Intimidated by finally stepping inside Rita's house and meeting her grandson, Dustin (Michael Urie), Pat seeks sanctuary at the Universal Fruit and Nut Company, where he had performed cabaret under the name `Mister Pat'. He learns from Gabriel the bartender (Thom Hilton) that it's closing down that night and he sidles sadly away.

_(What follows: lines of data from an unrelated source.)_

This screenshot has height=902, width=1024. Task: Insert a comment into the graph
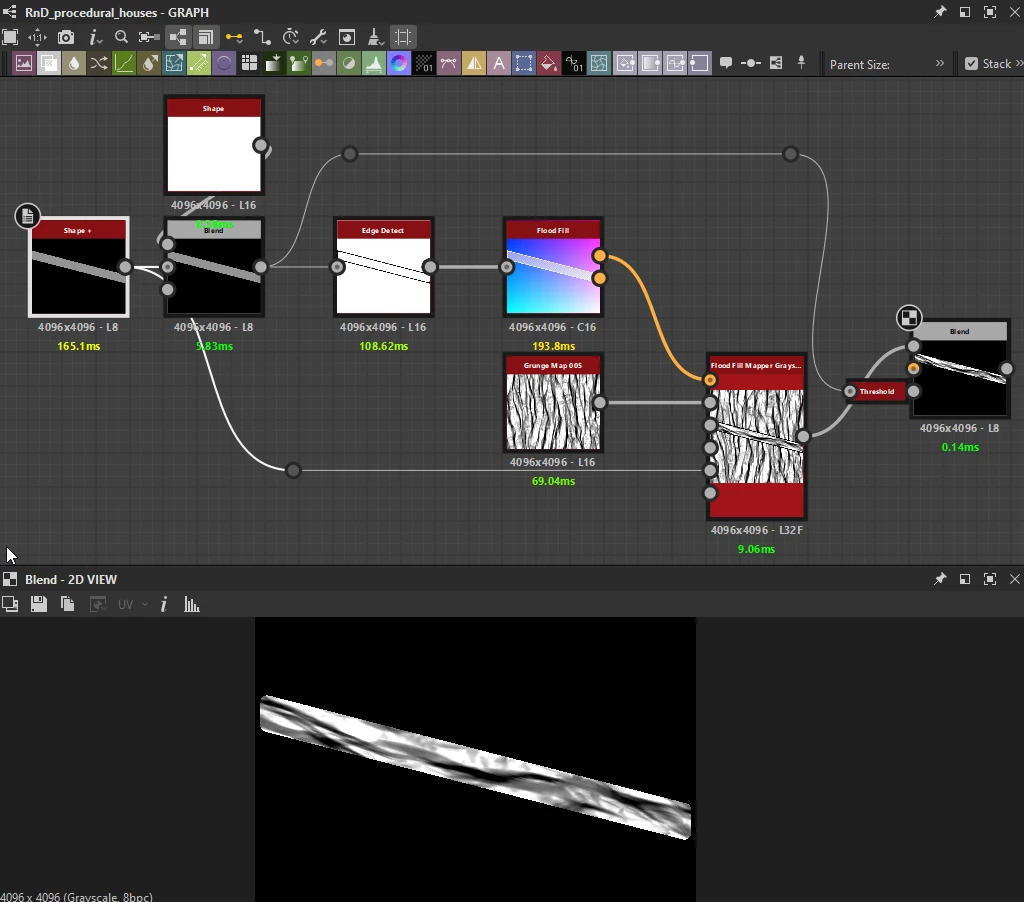726,63
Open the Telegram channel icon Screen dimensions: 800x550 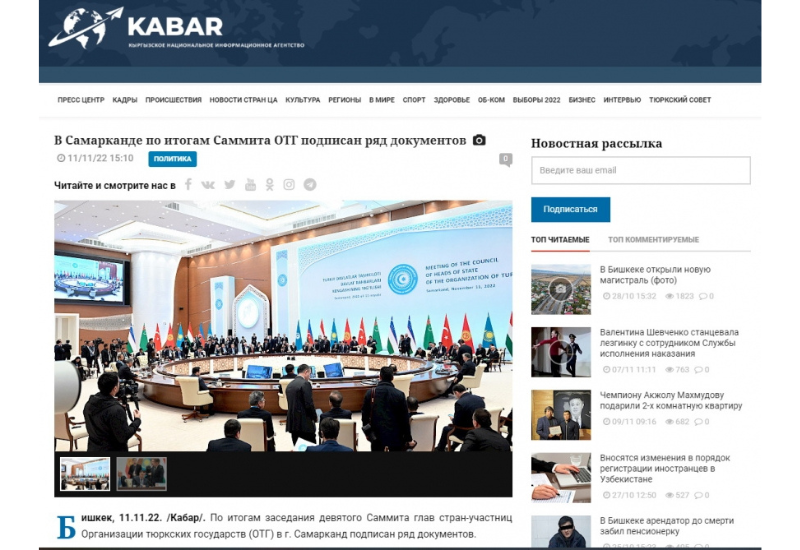(310, 185)
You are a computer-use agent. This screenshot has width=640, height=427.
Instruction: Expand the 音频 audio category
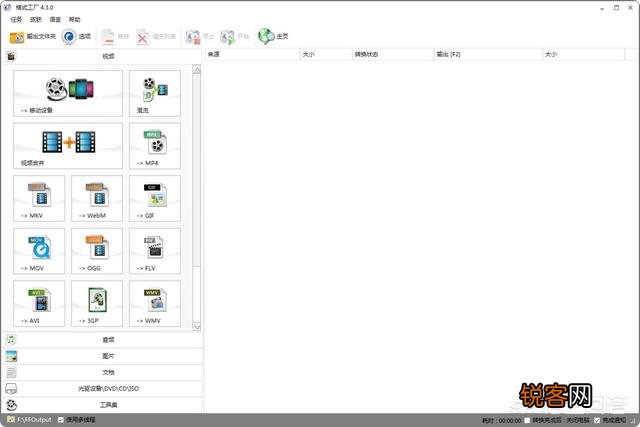[107, 340]
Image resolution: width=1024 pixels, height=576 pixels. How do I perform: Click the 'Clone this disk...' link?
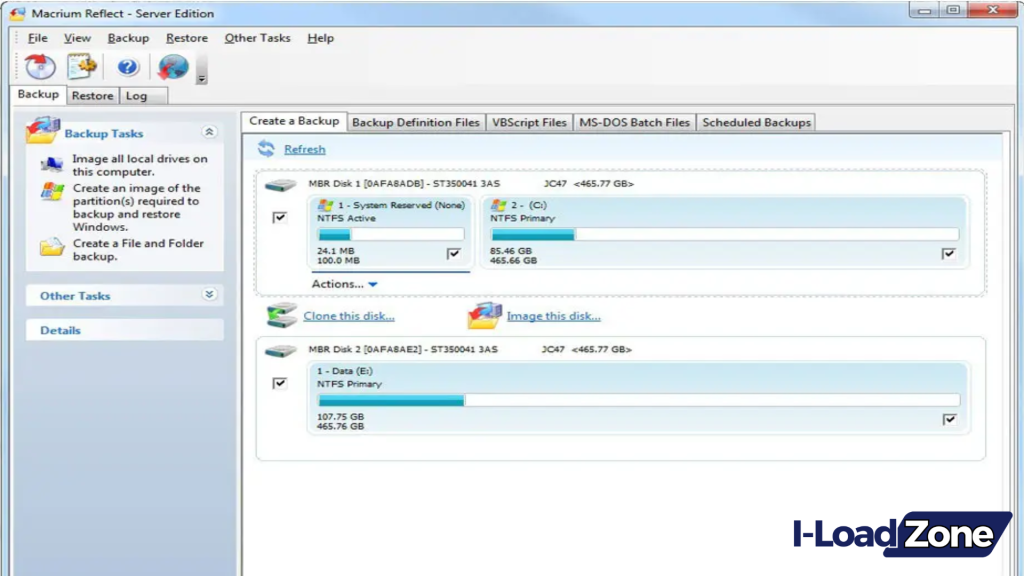[348, 315]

Unable to face Sherman (Richard Strauss) at the funeral home, Pat steals a bottle of brandy and has an imaginary waterside conversation with his old tearoom buddy, Eunice (Ira Hawkins). As they watch gay couple playing catch with their kids, he tells him to stop pining about the past and make the most of now. So, Pat returns to the bar and helps drag artist Miss Velma (Justin Lonesome) dress for her number. But it's Mister Pat who steals the show by coming on stage wearing Rita's cast-off chandelier.


Unfortunately, it short-circuits and Pat winds up in hospital. He refuses to stay in bed, however, and steals a motorised wheelchair to hold up traffic on the road to the funeral home. Dee Dee passes him in the hallway and tells him there was nothing she could do to make Rita look more presentable. Seeing her in the coffin, Pat recalls how she had failed to attend David's funeral and had led the exodus of rich clients. But she rises to apologise and admit that she had been embarrassed and scared by AIDS back in the 1980s.

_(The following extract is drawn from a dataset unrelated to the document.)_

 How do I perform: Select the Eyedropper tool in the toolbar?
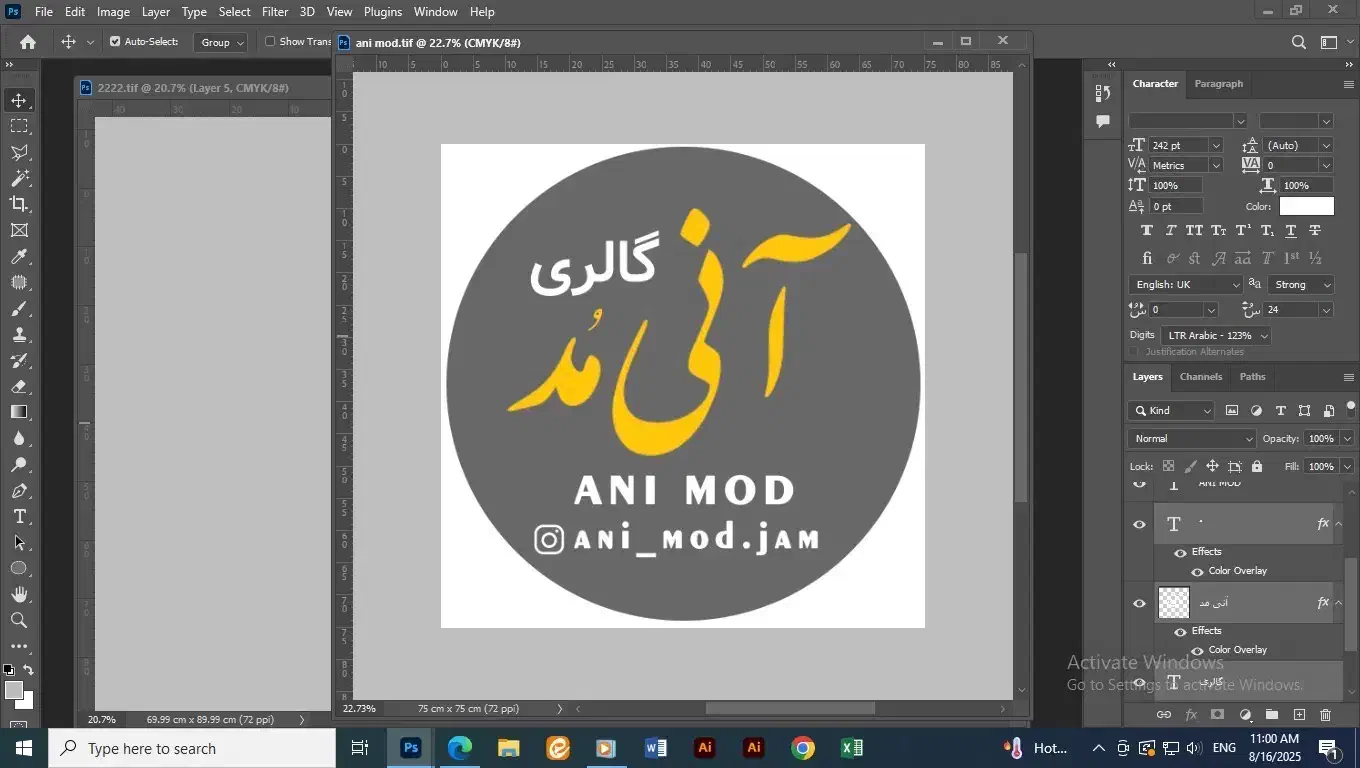tap(19, 256)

Lighting a More, Pat forgives her and gives her a makeover. He also slips his scissors into her casket. Dustin is delighted and reveals that Rita had told him that her best friend was gay when he came out to her and confides that Pat and David had been like role models. As he finishes speaking, blood trickles from Pat's nose and he slumps over. The gathered guests line the hallway, as his body is wheeled away, and Dustin notices that he has stolen Rita's diamond slippers.


Based on Sandusky mentor Pat Pitsenbarger, who was also the inspiration for Stephens's coming-out debut, Edge of Seventeen (1998), this is an affectionate, uncondescending tribute that allows Udo Kier to run the gay gamut from Liberace to Quentin Crisp. He's very much abetted by costume designers Shawna-Nova Foley and Kitty Boots, whose mint pant suit and burgundy titfer suggest that those who compile the category's Oscar short list don't see enough movies. But this is a display of showstopping flamboyance, long before he dons the chandelier headdress and lights up the bar to Robyn's `Dancing on My Own'.


Yet, for all Kier's pride, pain and pathos, no one else in on screen long enough to make much of an impression. Annie Kitral's forgotten woman, Ira Hawkins's ghost of good times past, Jennifer Coolidge's brassy beautician, Michael Urie's grateful grandson and Linda Evans's penitent snob are all well played. But they're as thinly sketched as the other strangers Pat encounters on his odyssey (which never once sees him pursued by anyone from the retirement home, even though he's gone over a day).


Fortunately, Stephens makes some insightful comments about the changing gay subculture and how feels less fun now that everyone is more accepting or swiping for hook-ups on their phones. More importantly, he resists camping things up, so that Pat (and, therefore, Kier) has to be taken on his own terms. Despite the echoes of early John Waters, Percy Adlon's Bagdad Café (1987) and David Lynch's The Straight Story (1999), the balancing act isn't always convincing, but Kassandra DeAngelais's production design, Jackson Warner Lewis camerawork and Chris Stephens's score help convey Pat's shifting emotions, as he makes his bittersweet progress through a better world that he helped create without ever feeling he belongs.